Contraction Mapping Theorem
If $T\colon X\to X$ is a contraction mapping on a complete metric space $(X,d)$ then there is exactly one solution $x\in X$.
Proof:
Let $x_0$ be any point in $X$. We define a sequence by $$x_{n+1}=Tx_n, \qquad \text{for } n\geq 0.$$ Denote the $n$th iterate of $T$ by $T^n$, so that $x_n = T^n x_0$. First, we show that $(x_n)$ is a Cauchy Sequence. If $n\geq m\geq 1$ then $$d(x_n,x_m) = d(T^n x_0, T^m x_0) \leq c^md(T^{n-m} x_0,x_0).$$
This is only some of the proof but my question is about the last inequality in particular the $T^{n-m}$. How is this obtained?
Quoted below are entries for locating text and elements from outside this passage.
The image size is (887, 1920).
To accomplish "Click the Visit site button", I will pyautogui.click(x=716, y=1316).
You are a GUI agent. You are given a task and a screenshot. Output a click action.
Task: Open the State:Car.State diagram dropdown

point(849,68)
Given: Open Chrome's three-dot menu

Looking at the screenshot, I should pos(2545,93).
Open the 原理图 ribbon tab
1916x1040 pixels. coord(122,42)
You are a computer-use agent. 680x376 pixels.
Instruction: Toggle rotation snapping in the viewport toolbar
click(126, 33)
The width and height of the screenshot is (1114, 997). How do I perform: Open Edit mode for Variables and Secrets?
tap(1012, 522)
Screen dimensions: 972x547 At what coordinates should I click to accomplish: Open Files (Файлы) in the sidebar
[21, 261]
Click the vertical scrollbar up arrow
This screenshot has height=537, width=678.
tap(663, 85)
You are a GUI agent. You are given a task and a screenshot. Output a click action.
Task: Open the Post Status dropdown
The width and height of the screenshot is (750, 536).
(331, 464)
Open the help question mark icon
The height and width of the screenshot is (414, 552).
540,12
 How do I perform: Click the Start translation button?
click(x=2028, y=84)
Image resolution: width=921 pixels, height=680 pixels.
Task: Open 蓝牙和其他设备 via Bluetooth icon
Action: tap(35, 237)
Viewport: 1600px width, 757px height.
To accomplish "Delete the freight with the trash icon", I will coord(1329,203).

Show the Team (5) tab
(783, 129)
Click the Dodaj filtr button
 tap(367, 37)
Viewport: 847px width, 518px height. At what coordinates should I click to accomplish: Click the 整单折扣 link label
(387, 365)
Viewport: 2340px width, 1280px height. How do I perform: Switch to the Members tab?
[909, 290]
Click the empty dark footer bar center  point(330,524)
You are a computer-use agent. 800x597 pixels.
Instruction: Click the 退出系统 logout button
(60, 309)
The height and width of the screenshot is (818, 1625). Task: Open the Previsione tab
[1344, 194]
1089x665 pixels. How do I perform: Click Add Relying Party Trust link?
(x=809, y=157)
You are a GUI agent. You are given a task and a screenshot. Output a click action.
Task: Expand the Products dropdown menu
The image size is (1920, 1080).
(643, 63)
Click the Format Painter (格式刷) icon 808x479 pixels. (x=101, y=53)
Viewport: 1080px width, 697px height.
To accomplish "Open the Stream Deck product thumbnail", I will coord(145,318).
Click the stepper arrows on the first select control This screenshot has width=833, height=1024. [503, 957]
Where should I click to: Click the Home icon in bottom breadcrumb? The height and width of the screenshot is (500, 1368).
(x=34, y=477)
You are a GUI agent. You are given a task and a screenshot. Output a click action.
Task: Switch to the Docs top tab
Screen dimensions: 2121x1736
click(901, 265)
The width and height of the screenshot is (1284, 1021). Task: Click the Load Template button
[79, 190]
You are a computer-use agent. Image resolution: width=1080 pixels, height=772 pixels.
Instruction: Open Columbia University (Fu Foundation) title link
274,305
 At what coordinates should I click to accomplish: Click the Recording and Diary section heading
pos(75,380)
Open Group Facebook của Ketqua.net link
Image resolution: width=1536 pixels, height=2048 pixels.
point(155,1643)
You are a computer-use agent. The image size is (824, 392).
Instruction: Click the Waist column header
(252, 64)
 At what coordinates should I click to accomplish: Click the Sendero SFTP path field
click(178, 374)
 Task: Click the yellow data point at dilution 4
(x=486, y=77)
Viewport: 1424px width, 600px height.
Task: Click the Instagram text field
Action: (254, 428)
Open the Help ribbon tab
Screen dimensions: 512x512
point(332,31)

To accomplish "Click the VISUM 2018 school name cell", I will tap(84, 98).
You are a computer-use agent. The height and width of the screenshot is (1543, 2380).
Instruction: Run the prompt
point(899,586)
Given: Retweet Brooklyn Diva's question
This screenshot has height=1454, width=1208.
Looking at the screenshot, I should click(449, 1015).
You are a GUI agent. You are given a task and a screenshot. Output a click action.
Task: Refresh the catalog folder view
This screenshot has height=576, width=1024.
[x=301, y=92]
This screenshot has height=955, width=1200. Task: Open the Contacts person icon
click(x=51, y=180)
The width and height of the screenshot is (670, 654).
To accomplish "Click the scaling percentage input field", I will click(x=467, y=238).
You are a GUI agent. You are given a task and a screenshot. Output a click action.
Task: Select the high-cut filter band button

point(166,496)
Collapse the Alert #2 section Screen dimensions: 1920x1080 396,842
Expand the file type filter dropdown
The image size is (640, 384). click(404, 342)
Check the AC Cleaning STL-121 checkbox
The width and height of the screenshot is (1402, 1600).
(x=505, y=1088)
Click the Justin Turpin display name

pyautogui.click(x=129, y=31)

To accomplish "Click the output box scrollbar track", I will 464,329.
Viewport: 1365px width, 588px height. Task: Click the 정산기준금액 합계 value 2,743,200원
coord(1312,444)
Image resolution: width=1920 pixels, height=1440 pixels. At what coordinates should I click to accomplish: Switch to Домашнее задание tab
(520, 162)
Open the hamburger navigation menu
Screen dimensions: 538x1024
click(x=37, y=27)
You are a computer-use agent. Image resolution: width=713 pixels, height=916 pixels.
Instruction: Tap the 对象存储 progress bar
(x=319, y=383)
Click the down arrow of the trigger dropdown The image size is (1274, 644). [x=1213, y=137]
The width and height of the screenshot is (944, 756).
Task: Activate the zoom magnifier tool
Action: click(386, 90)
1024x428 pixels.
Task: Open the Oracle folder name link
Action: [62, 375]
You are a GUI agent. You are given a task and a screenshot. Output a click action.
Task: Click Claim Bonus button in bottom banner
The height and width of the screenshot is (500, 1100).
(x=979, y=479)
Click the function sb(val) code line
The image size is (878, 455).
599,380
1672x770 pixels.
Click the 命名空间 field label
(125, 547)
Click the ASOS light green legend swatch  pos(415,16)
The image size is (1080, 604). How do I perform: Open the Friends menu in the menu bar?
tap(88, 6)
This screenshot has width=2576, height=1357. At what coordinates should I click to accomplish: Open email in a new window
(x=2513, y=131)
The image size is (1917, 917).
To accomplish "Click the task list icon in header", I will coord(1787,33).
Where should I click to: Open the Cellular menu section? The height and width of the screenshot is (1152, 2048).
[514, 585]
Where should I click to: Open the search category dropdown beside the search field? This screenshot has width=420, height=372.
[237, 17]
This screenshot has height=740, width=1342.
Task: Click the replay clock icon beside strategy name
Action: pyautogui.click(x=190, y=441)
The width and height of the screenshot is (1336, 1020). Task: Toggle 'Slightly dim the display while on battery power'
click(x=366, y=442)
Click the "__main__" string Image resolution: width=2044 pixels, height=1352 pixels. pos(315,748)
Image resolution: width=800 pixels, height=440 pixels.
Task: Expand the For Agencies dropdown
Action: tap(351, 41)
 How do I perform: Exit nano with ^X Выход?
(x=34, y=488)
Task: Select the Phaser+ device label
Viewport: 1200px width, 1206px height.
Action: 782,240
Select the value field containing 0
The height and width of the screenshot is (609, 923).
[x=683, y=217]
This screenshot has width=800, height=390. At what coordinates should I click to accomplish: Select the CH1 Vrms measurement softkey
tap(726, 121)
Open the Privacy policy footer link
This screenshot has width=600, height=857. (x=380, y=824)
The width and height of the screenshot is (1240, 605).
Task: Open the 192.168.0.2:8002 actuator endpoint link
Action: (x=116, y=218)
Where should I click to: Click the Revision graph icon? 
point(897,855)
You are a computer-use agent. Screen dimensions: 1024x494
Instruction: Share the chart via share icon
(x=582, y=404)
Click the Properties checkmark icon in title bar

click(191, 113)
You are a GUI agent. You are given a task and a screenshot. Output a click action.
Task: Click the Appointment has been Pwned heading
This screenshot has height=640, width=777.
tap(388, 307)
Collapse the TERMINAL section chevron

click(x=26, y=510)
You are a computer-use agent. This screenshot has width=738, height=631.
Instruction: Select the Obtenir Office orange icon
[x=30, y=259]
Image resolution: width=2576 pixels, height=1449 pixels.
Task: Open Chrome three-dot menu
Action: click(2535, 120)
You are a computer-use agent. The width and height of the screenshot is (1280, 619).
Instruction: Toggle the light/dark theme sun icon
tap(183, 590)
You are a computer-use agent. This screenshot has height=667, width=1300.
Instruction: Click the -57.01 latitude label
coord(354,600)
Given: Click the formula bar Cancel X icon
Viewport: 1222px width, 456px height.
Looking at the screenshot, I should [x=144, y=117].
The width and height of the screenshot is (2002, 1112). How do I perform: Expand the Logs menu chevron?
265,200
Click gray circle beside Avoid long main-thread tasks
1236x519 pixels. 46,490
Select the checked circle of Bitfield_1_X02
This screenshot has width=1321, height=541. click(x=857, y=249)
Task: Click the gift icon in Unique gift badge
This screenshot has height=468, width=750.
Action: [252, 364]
Thank you for any help and comments.
I assume from context that $c$ is defined to be a constant for which
$$d(Tx, Ty) \le c d(x, y)$$
for all $x$ and $y$ (and in particular, $c < 1$ since $T$ is a contraction). Then
$$d(T^n x_0, T^m x_0) \le c d(T^{n - 1} x_0, T^{m - 1} x_0) \le c^2 d(T^{n - 2} x_0, T^{m - 2} x_0)$$
and so on. Apply the condition a total of $m$ times.